- **Required action**
Skip the pictures and write out, word for word, the lines below from the one with "Click the 'NOK' label before 7,664" through the one with "The image size is (494, 548).", inclusive.

##### Source material #####

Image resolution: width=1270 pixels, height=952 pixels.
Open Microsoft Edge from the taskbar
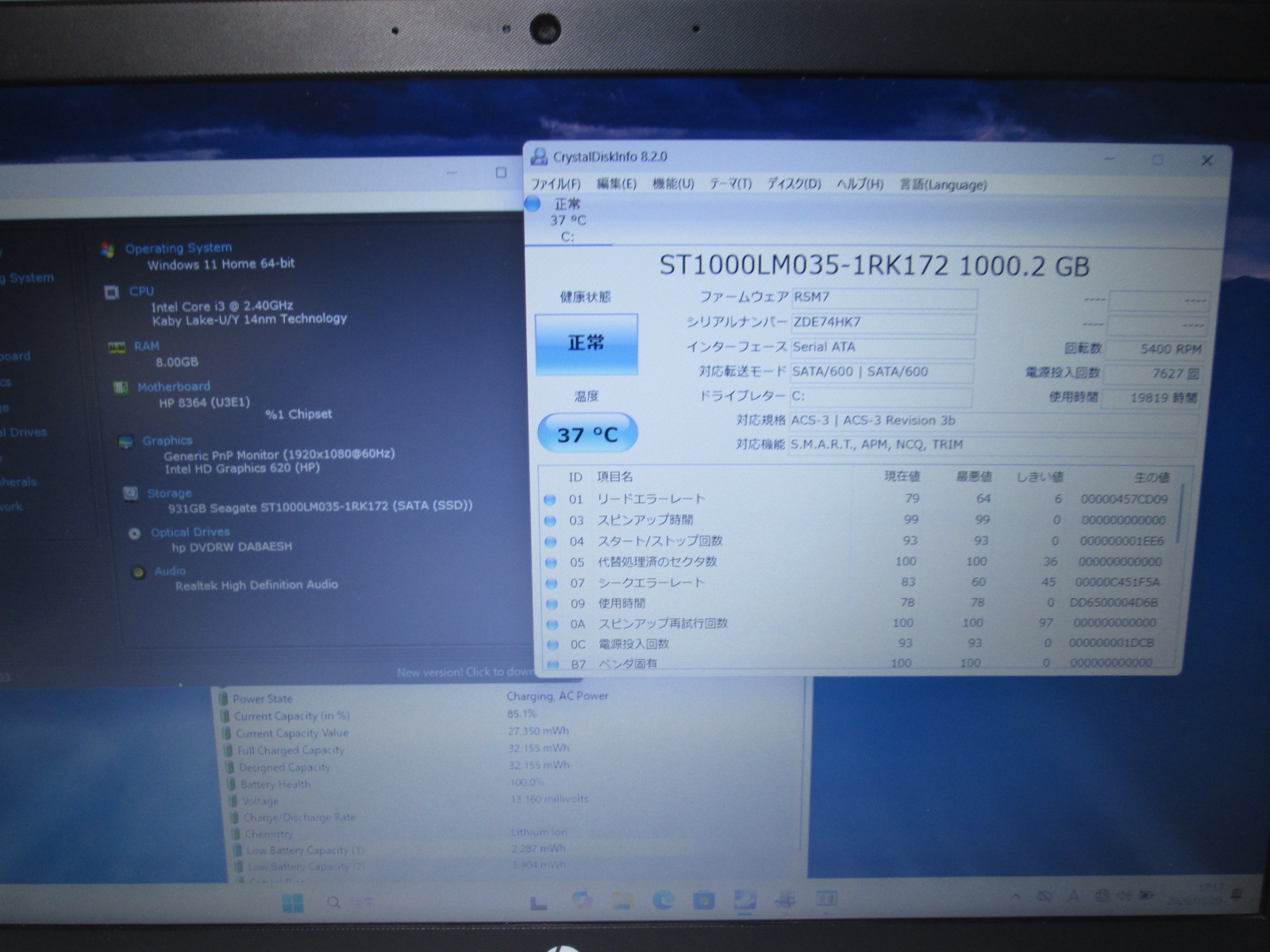[663, 900]
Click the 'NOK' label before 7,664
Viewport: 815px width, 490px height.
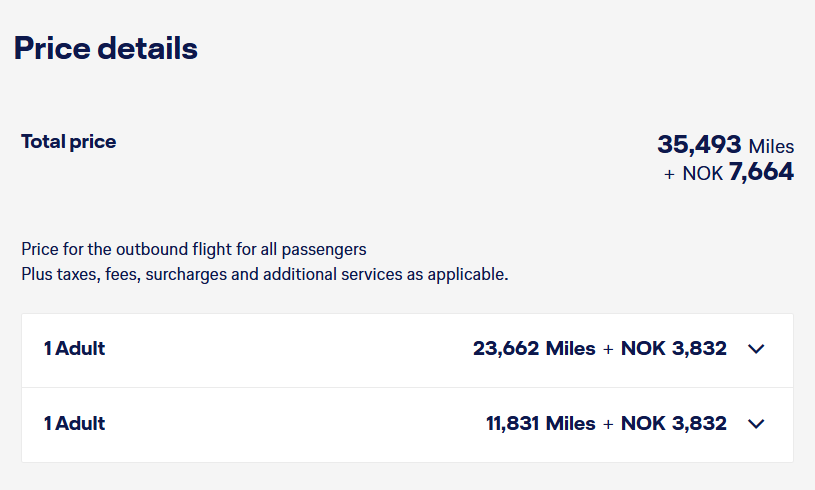(704, 174)
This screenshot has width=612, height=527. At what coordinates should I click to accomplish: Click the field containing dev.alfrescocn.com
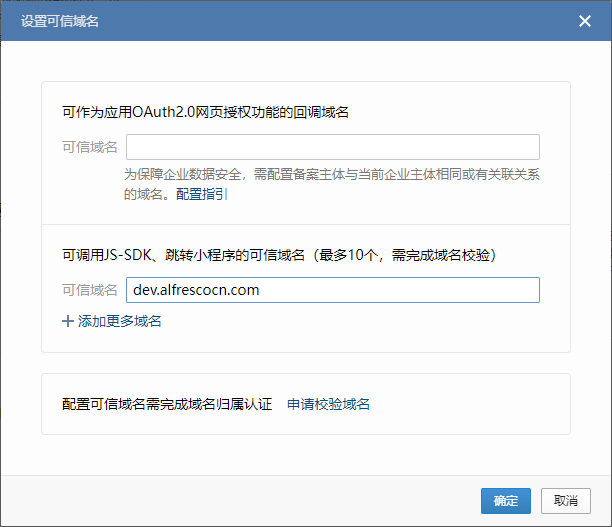pyautogui.click(x=332, y=290)
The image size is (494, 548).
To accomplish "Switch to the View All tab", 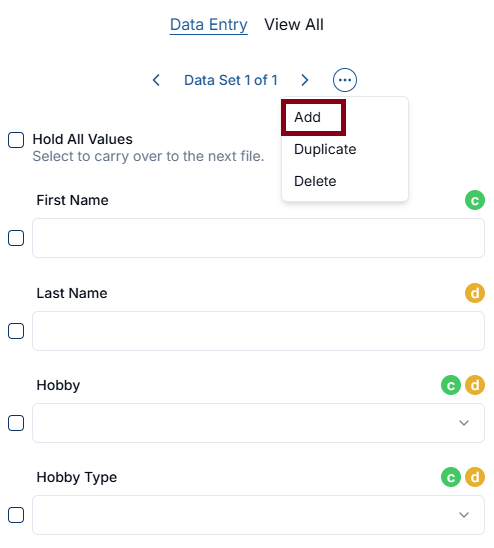I will (294, 25).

#####

- **Answer**
Click the 'NOK' label before 7,664
Viewport: 815px width, 490px height.
(704, 174)
This screenshot has width=612, height=527. At what coordinates should I click to accomplish: Click the field containing dev.alfrescocn.com
pyautogui.click(x=332, y=290)
The image size is (494, 548).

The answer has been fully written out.